Most web developers have come across the need for an input control that allows the user to select one or more options. The traditional advice is to use the <select> element with the multiple attribute. But this requires the user to hold down Ctrl in order to make more than one selection. If there is also scrolling to be done, then this can quickly become problematic for the end-user.
In this article, we discuss a couple of alternatives to solve this usability concern, depending on how long is the list of options to choose from. In all cases, the goal is backwards compatibility, full accessbility, and ease of deployment.
List of checkboxes#
When the size of a list is small enough, consider using checkboxes in a list instead of the <select> element. This is by far the best replacement to make: it is completely backwards compatible, is just as accessible, requires no external tools, and the form processing logic remains identical.
With some clever CSS, it is possible to hide the checkboxes themselves (using the visibility property, not display). And with just a bit more CSS, the same list of checkboxes can be made to look almost identical to the native <select> element, but without requiring the use of Ctrl to select more than one.
Here are two renditions of this technique:
The list of checkboxes technique works well when the list of items is sufficiently small, as in the example above. But what if the list of items is significantly longer?
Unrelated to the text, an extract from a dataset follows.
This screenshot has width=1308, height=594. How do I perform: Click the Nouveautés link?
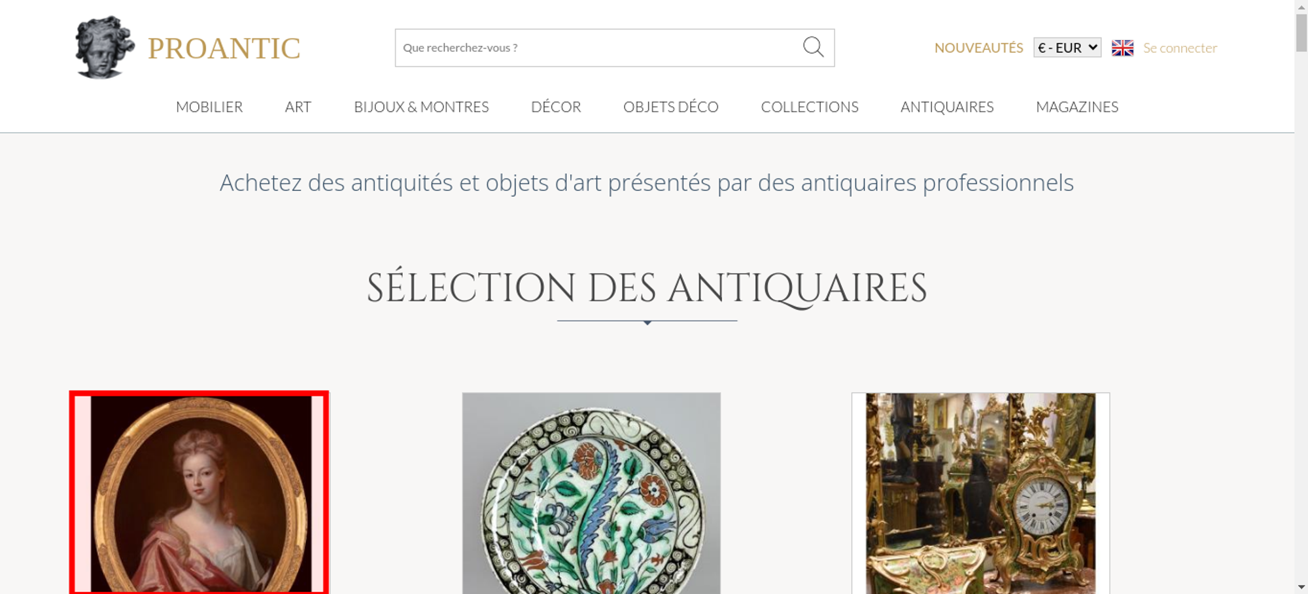pyautogui.click(x=978, y=48)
In this section, we would like to present a strategy we developed to address this issue.
The UI explained#
The user-interface is fairly familiar to most computer users. On the left is the "source" list. Items chosen from that list may be promoted to the "target" list on the right by using the buttons that separate the two lists. Items on the "target" list are the chosen items that will get submitted with the form. An item may exist in either one, but not both, lists.
To further aid the user, a filter box is provided above each list. Each box has a listener for the onkeyup event which will hide every option that does not contain the value being searched.
In addition, it is possible to double-click on an option in either list to trigger the promotion or demotion of an item. Finally, both lists are still, technically, <select> elements with the multiple attribute set, so it is still possible to select more than one entry from either list at a time.
The OWSMultSelect object#
- <DIV wrapper>
- <DIV sourceCell>
- <INPUT sourceFilter>
- <SELECT> (original element)
- <DIV buttonCell>
- <DIV targetCell>
- <INPUT targetFilter>
- <SELECT target>
- <DIV chosenOptions>
- <DIV sourceCell>
Of particular importance is the last entry in the targetCell: an element dubbed chosenOptions which contains a list of <input> entries with the value of the options that have been promoted to the target list.
In essence, the orignal <select> element is stripped of its name, which is then assigned to the <input type="hidden"> elements that are created or deleted as options are promoted or demoted.
The last bit of the mselect.js file adds an onload listener to the window object in order to transform every <select> element in the page. It is here that the developer may well opt to change the logic to only apply to elements of a certain length, or to ones that have a specific class, etc.
The main advantage of this script is that it is a self-contained, drop-in method to enhance an already-functional form input with one that should be both familiar and intuitive for most computer users. This makes it extremely easy to deploy in any application, while still being highly customizable.
Using the script#
In the spirit of open source, anyone is free to use mselect.js in any project. You are free to extend it, modify it, bundle it, or distribute it. You are only asked to maintain attribution at all times. The script is provided under the terms of the GPLv3 license.